Attach peer-reviewed evidence. The ARCH trial data showing a 48% vertebral fracture reduction is directly relevant 2. The FRAME trial showing a 73% reduction in vertebral fractures at 12 months adds supporting weight 3. The AACE 2020 guideline recommendation for first-line anabolic therapy in very-high-risk patients 5 directly challenges step therapy denials when the patient has a T-score at or below negative 3.0.

Level 2 Internal Appeal or Peer-to-Peer Review. If Anthem upholds the Level 1 denial, request a peer-to-peer review call. The prescribing specialist speaks directly with Anthem's medical director or reviewing physician. Bring specific numbers to that call: the patient's T-score, FRAX probability, fracture history, and cardiovascular clearance documentation. Anthem's own clinical criteria allow for medical necessity exceptions; the peer-to-peer is the mechanism for invoking them.

External Independent Review. All states with Anthem commercial plans have an Independent Review Organization process. After exhausting internal appeals, file for external review within the timeframe specified in the denial letter (typically 4 months). The IRO decision is binding on Anthem. Studies show that external review overturns insurer specialty-drug denials at rates between 39% and 54% depending on condition and drug class 8.

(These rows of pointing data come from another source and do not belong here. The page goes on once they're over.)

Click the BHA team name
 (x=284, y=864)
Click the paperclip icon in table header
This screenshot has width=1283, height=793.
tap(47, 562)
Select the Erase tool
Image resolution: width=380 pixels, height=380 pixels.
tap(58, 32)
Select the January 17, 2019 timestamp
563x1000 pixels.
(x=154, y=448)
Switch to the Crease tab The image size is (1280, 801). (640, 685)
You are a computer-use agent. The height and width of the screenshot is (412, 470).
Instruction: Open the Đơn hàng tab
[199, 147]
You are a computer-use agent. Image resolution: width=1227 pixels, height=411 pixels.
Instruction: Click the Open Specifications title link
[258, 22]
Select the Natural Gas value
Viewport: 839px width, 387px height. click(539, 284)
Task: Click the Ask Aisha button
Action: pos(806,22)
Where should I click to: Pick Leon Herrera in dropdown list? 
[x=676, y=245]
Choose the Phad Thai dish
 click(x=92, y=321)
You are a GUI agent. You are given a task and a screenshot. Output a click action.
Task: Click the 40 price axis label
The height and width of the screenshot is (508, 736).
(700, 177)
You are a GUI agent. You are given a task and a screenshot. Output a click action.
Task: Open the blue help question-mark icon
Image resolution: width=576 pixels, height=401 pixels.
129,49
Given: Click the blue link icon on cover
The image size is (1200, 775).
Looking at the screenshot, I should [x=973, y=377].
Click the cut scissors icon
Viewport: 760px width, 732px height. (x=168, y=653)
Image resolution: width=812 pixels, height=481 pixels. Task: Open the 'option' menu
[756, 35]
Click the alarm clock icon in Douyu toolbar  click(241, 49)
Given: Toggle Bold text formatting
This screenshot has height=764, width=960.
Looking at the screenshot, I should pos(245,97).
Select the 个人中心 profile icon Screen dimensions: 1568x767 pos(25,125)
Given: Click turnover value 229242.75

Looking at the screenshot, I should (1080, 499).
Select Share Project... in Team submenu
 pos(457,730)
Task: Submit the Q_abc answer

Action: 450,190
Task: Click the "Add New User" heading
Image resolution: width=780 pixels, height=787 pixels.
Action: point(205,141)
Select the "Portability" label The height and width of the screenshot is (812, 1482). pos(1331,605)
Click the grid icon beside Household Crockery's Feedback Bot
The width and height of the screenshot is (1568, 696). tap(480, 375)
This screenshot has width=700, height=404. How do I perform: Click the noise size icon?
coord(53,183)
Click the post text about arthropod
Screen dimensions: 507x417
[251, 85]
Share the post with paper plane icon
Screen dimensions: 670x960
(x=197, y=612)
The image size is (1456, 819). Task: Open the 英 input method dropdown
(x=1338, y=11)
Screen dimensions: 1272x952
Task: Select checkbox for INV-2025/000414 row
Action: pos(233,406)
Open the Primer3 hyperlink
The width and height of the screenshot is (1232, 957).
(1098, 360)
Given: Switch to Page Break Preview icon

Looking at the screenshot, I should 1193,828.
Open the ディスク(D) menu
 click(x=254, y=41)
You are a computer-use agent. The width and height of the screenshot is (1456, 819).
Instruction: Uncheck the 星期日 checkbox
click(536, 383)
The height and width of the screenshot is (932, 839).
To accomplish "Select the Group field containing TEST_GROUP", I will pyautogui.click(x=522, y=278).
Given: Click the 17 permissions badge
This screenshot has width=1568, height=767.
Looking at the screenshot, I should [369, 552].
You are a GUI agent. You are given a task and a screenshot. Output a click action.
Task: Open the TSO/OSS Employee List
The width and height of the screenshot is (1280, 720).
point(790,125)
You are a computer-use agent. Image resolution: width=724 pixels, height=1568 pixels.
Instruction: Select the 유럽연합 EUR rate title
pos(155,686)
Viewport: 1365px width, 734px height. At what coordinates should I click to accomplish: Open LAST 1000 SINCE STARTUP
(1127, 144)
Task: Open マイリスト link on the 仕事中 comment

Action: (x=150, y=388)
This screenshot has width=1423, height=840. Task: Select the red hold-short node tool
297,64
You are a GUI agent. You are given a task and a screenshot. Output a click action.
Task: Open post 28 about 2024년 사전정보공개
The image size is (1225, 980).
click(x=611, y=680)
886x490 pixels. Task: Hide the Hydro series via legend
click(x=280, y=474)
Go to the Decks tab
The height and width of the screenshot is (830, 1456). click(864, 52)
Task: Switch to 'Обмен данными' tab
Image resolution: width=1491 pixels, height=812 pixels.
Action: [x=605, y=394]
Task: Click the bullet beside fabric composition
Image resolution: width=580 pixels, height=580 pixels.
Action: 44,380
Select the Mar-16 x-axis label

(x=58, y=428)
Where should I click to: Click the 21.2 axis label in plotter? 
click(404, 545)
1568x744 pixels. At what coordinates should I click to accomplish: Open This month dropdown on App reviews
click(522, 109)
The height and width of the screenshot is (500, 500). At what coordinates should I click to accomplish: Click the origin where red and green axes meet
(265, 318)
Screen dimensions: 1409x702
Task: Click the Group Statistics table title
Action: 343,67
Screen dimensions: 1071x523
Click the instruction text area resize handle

State Insurance Commissioner Complaint. Filing a complaint with the state insurance commissioner simultaneously with an external review often accelerates the insurer's response. Anthem is licensed in all 50 states under Elevance Health's umbrella brands (Anthem, Empire BlueCross, Amerigroup, Wellpoint); locate the correct state division on the Elevance Health website before filing.

Manufacturer Savings Card and Patient Assistance Programs

Amgen, the manufacturer of Evenity, offers a co-pay assistance program for commercially insured patients. Eligible patients with commercial insurance (not Medicaid, Medicare, or any other government-funded plan) may pay as little as $0 per month for Evenity through the Amgen SupportPlus program, subject to a maximum annual benefit cap that Amgen adjusts periodically.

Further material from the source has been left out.